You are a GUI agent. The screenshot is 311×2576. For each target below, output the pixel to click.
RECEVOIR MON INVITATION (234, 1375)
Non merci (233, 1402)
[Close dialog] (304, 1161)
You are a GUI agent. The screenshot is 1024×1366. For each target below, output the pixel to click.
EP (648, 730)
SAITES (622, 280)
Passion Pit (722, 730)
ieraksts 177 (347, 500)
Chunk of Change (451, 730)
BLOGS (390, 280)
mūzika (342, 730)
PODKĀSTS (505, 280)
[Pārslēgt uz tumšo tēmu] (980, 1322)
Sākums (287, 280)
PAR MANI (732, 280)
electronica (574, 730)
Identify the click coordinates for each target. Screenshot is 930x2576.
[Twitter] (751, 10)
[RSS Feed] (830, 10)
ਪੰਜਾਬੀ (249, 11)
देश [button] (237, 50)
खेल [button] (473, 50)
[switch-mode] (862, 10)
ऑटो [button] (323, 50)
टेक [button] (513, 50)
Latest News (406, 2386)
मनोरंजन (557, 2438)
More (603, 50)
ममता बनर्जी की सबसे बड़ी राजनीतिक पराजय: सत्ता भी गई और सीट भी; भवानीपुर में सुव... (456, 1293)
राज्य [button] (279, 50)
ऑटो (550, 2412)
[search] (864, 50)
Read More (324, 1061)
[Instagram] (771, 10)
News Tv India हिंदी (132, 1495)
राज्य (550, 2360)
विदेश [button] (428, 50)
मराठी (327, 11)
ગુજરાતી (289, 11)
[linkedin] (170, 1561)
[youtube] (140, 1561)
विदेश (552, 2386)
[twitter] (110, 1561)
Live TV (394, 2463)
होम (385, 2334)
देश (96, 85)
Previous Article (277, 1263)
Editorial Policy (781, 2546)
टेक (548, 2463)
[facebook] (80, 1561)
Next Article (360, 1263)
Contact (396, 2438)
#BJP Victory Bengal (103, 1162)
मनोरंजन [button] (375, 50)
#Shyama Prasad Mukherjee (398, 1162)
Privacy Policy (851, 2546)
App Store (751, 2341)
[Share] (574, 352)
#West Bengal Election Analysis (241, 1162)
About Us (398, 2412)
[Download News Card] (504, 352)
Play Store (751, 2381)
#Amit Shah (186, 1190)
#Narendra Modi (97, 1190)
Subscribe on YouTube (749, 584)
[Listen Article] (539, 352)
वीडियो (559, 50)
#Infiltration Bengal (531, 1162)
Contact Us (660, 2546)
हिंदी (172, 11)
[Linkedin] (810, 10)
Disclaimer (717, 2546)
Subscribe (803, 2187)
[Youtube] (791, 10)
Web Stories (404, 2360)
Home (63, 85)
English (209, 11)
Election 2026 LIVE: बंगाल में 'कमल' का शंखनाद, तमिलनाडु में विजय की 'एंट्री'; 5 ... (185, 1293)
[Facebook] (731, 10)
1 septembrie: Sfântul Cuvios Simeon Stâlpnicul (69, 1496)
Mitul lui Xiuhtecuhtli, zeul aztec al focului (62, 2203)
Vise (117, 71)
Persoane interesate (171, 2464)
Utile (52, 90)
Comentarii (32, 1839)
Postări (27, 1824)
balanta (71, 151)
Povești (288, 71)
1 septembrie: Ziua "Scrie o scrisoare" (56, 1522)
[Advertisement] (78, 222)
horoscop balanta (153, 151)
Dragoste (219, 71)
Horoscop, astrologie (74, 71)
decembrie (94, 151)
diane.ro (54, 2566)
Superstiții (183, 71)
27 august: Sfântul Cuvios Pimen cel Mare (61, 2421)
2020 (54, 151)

════

* **WHAT TO DO**: Beginning with the line above that contains "PODKĀSTS (505, 280)", copy each line exactly up to and including the line that contains "[facebook] (80, 1561)", and go no further.

* **YOUR SOLUTION**:
PODKĀSTS (505, 280)
[Pārslēgt uz tumšo tēmu] (980, 1322)
Sākums (287, 280)
PAR MANI (732, 280)
electronica (574, 730)
Identify the click coordinates for each target. Screenshot is 930x2576.
[Twitter] (751, 10)
[RSS Feed] (830, 10)
ਪੰਜਾਬੀ (249, 11)
देश [button] (237, 50)
खेल [button] (473, 50)
[switch-mode] (862, 10)
ऑटो [button] (323, 50)
टेक [button] (513, 50)
Latest News (406, 2386)
मनोरंजन (557, 2438)
More (603, 50)
ममता बनर्जी की सबसे बड़ी राजनीतिक पराजय: सत्ता भी गई और सीट भी; भवानीपुर में सुव... (456, 1293)
राज्य [button] (279, 50)
ऑटो (550, 2412)
[search] (864, 50)
Read More (324, 1061)
[Instagram] (771, 10)
News Tv India हिंदी (132, 1495)
राज्य (550, 2360)
विदेश [button] (428, 50)
मराठी (327, 11)
ગુજરાતી (289, 11)
[linkedin] (170, 1561)
[youtube] (140, 1561)
विदेश (552, 2386)
[twitter] (110, 1561)
Live TV (394, 2463)
होम (385, 2334)
देश (96, 85)
Previous Article (277, 1263)
Editorial Policy (781, 2546)
टेक (548, 2463)
[facebook] (80, 1561)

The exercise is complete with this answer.